It’s certainly not a traditional musical in any sense, but there’s lots of music, and it’s vital to the telling of this sprightly, oft-resonant tale. It is one of the finest new musical comedies of the season…Pennino tells the story in rich detail, supplemented always with appropriate songs (by Kendt) that either sound authentic or really are…The pacing is brisk and the music is beautifully played…The show is a treat….a treat with a message that’s clear, pertinent, and unimpeachable.

A lot of the credit goes to Yvonne and Tony, and to the extraordinary cast of actor/singer/musicians. As Back Stage’s no less laudatory review put it: “John Doyle, eat your heart out.” Not bad company to be mentioned in.

Even better: Burkhard Bilger, a New Yorker writer who wrote an excellent recent article on folk-song field recording, is slated to join us after the show on May 11 to talk about American folk music and how I’ve used (and abused) it in my score.

The Devil and the Details

Friday, April 18th, 2008


I’m in the BMI Musical Theatre Workshop, dutifully working on a fabulous new tuner with the ultra-talented Justin Warner, and I even presented an excerpt at last night’s prestigious BMI Smoker, featuring an esteemed actor/writer/polymath I originally met in L.A., Jeremy Lawrence.

But as it turns out, my first musical in New York is not a result of that, though I would hope my work on it owes something to my studies at BMI (no false rhymes, for one thing!). Rather, it came about as the result of a friendly acquaintance with a local director, Yvonne Conybeare, with whom I took a SITI Suzuki/Viewpoints workshop in L.A. nearly four years ago (has it been that long?
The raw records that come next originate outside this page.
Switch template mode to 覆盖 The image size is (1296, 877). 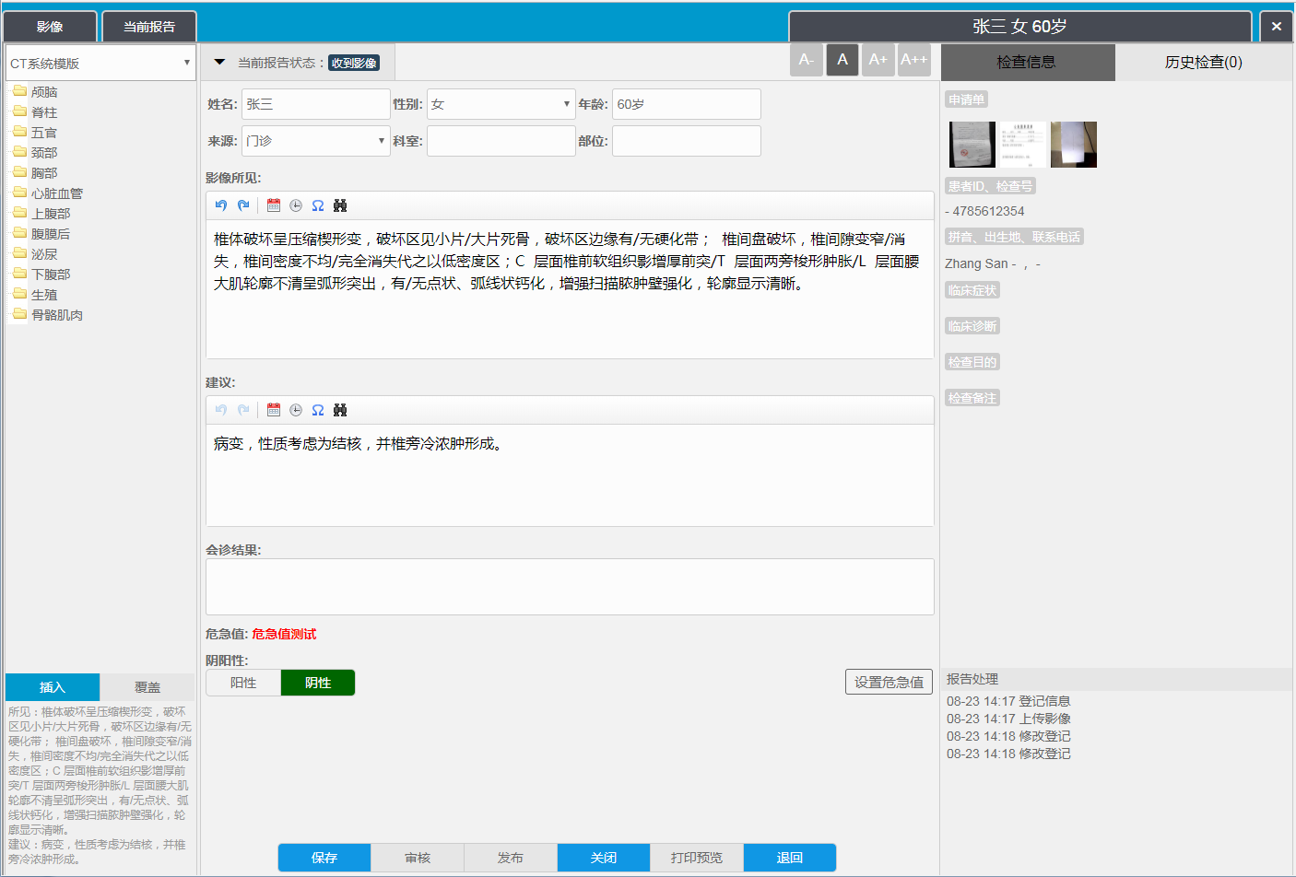(x=147, y=687)
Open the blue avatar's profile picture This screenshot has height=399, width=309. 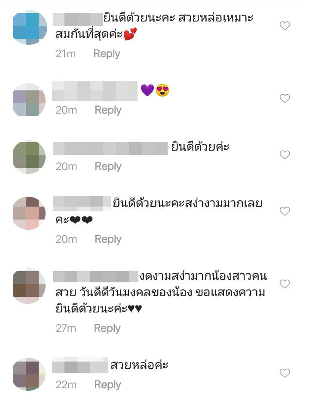pos(30,27)
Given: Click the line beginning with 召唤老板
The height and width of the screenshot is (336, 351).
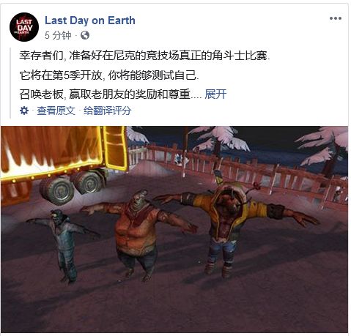Looking at the screenshot, I should (x=110, y=94).
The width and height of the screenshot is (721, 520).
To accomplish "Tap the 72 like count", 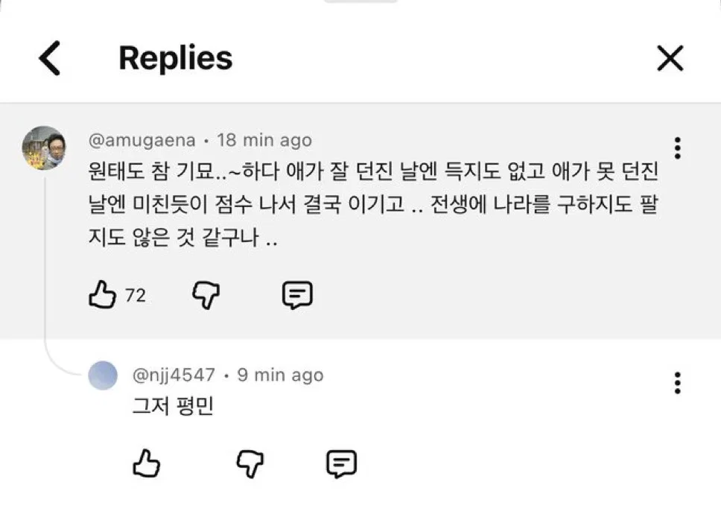I will pyautogui.click(x=136, y=295).
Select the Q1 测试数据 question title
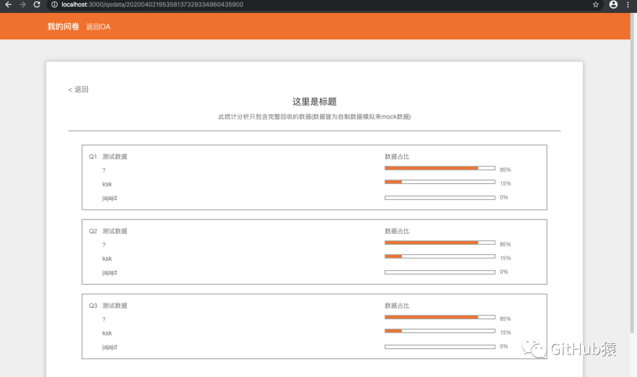Viewport: 637px width, 377px height. (x=114, y=156)
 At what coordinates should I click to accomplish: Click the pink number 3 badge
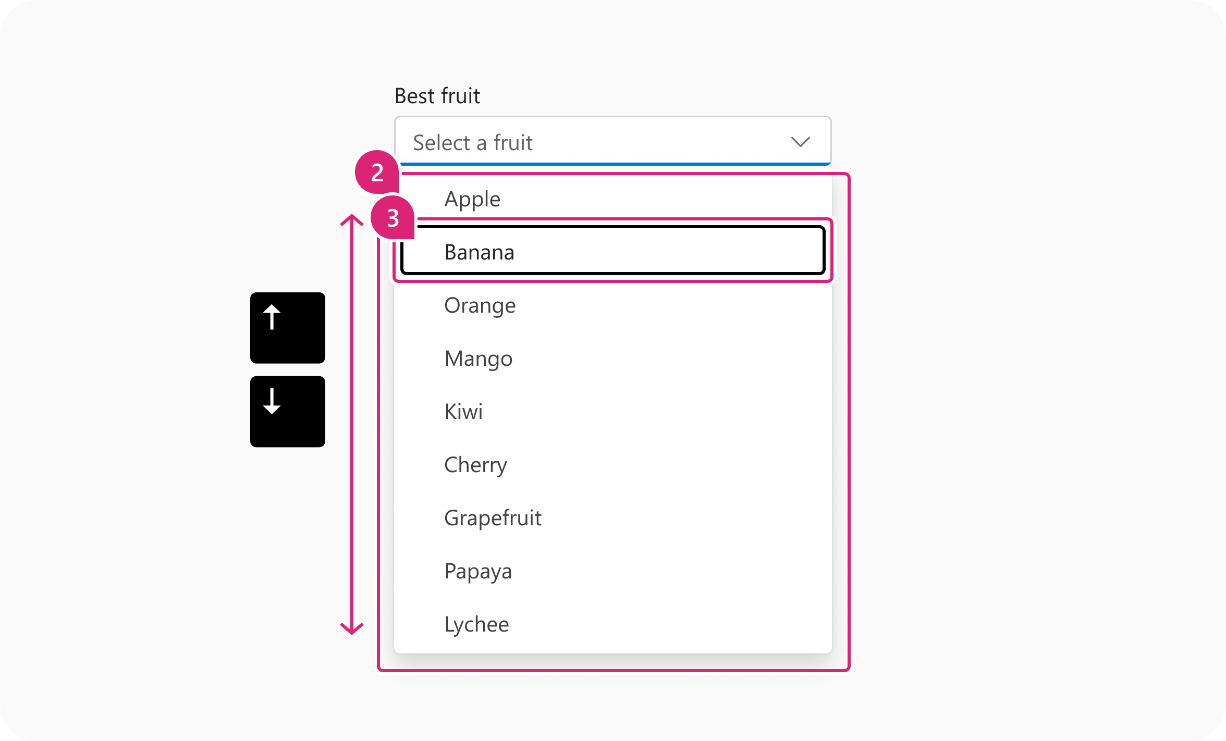(x=393, y=217)
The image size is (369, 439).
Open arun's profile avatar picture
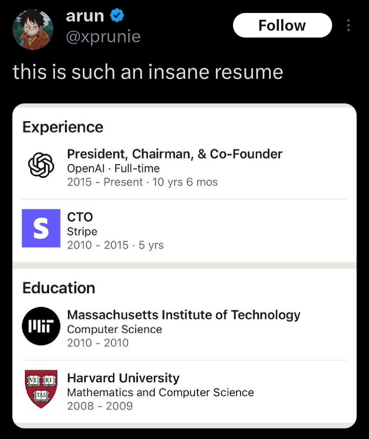[x=33, y=29]
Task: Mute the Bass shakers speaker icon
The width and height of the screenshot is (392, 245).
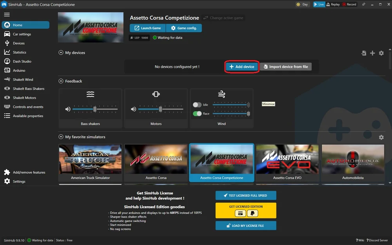Action: coord(68,109)
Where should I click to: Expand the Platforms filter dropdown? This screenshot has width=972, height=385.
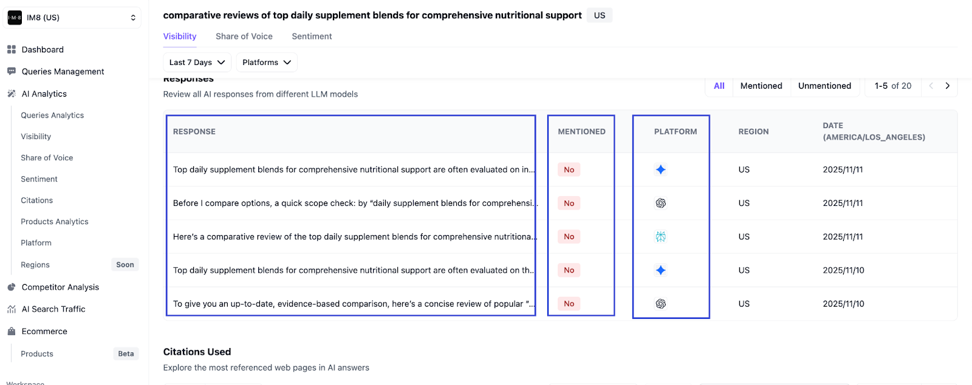click(266, 63)
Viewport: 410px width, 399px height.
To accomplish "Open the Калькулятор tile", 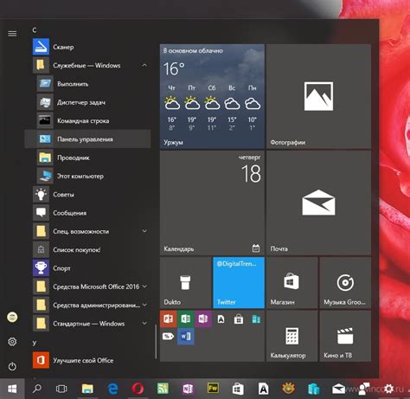I will click(292, 336).
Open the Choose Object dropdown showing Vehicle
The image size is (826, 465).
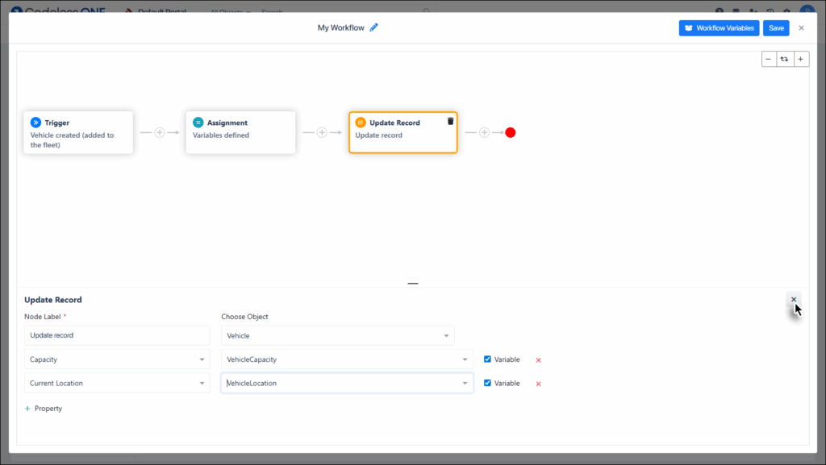click(x=337, y=335)
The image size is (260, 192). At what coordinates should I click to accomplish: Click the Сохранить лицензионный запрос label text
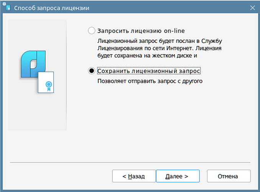[x=149, y=71]
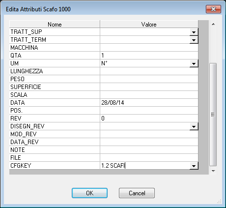Click the QTA value cell containing 1
This screenshot has height=208, width=226.
pyautogui.click(x=149, y=56)
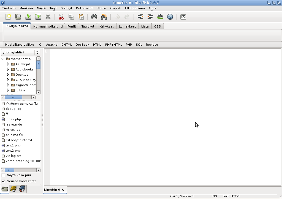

Yeesh). We’ve stayed in touch since I relocated to New York, and I’ve done some music for shows she’s directed at the Metropolitan Playhouse.

Long story shortened: She brought me in to do provide some folksy background music for a new adaptation of Washington Irving’s short story “The Devil and Tom Walker,” by playwright Tony Pennino. Before long, though, it turned into a full musical, more or less, with a score that’s about one part traditional folk from 18th and 19th century America (big props to this source) and two parts original music in a folky vein by yours truly. Moreover, in production it’s become a John Doyle-esque presentation, with the cast singing, acting, and providing all the instrumental accompaniment that’s not otherwise provided by myself.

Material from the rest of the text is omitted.